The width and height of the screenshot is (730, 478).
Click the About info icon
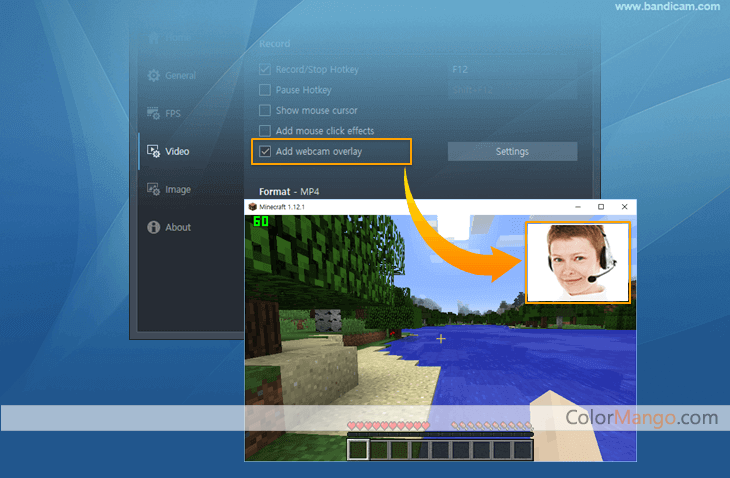click(x=153, y=227)
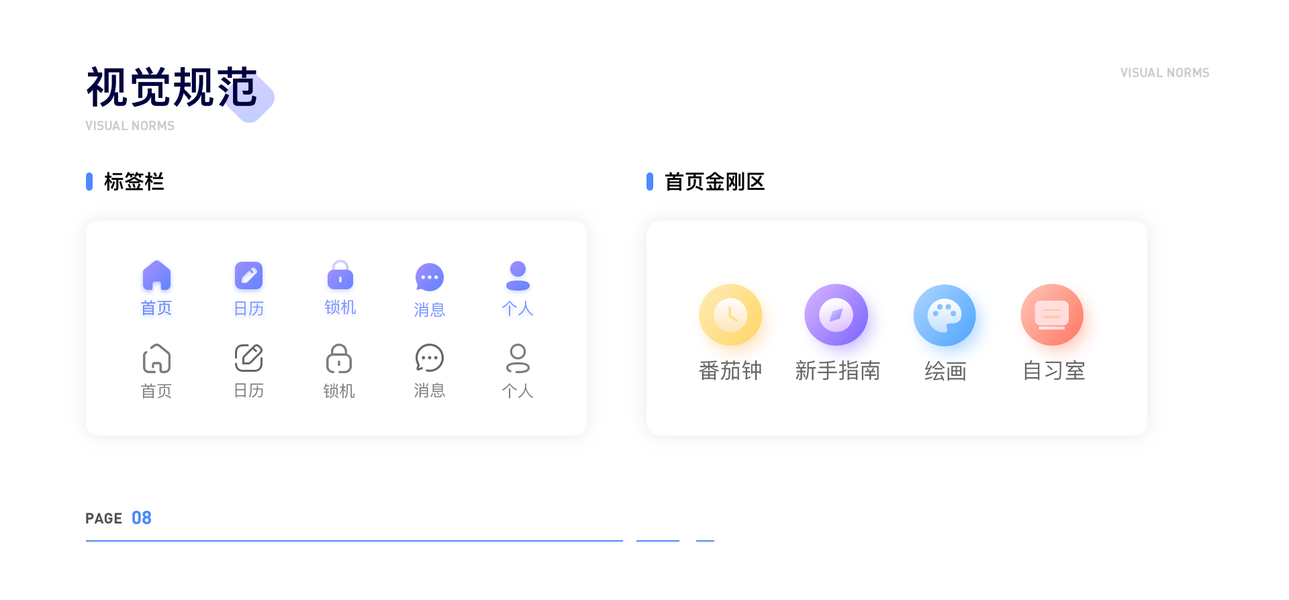This screenshot has height=600, width=1289.
Task: Select the outlined gray calendar edit icon
Action: [x=248, y=358]

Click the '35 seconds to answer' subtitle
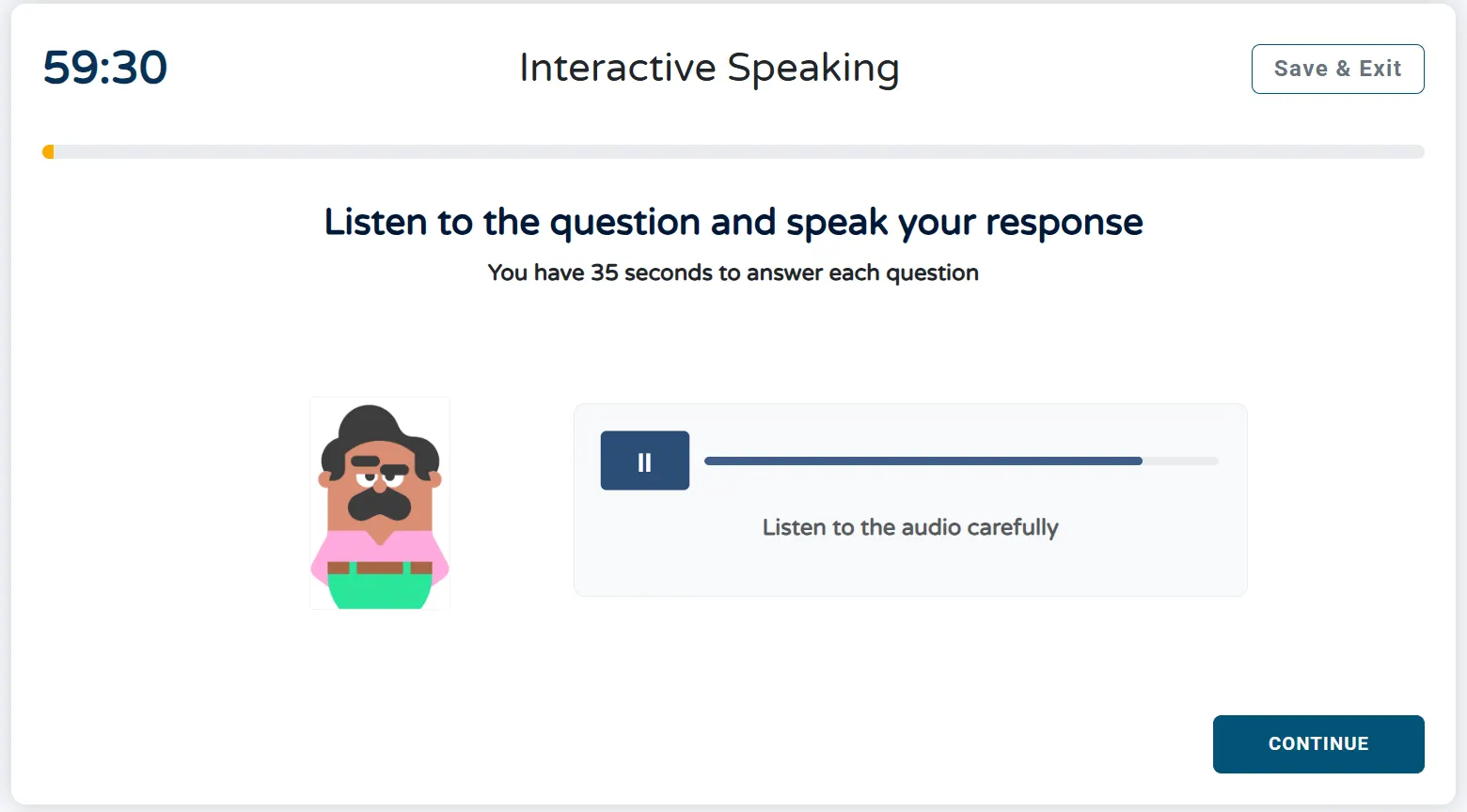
- - - - - - -
GIVEN REQUEST ▸
Write out the listing again, switching "subtitle" to "caption" and keeping everything else the same. Leave the pictures out.

WORKED ANSWER ▸
The width and height of the screenshot is (730, 478).
Click the About info icon
click(x=153, y=227)
This screenshot has height=600, width=1289.
Task: Select the outlined gray calendar edit icon
Action: [x=248, y=358]

Click the '35 seconds to answer' caption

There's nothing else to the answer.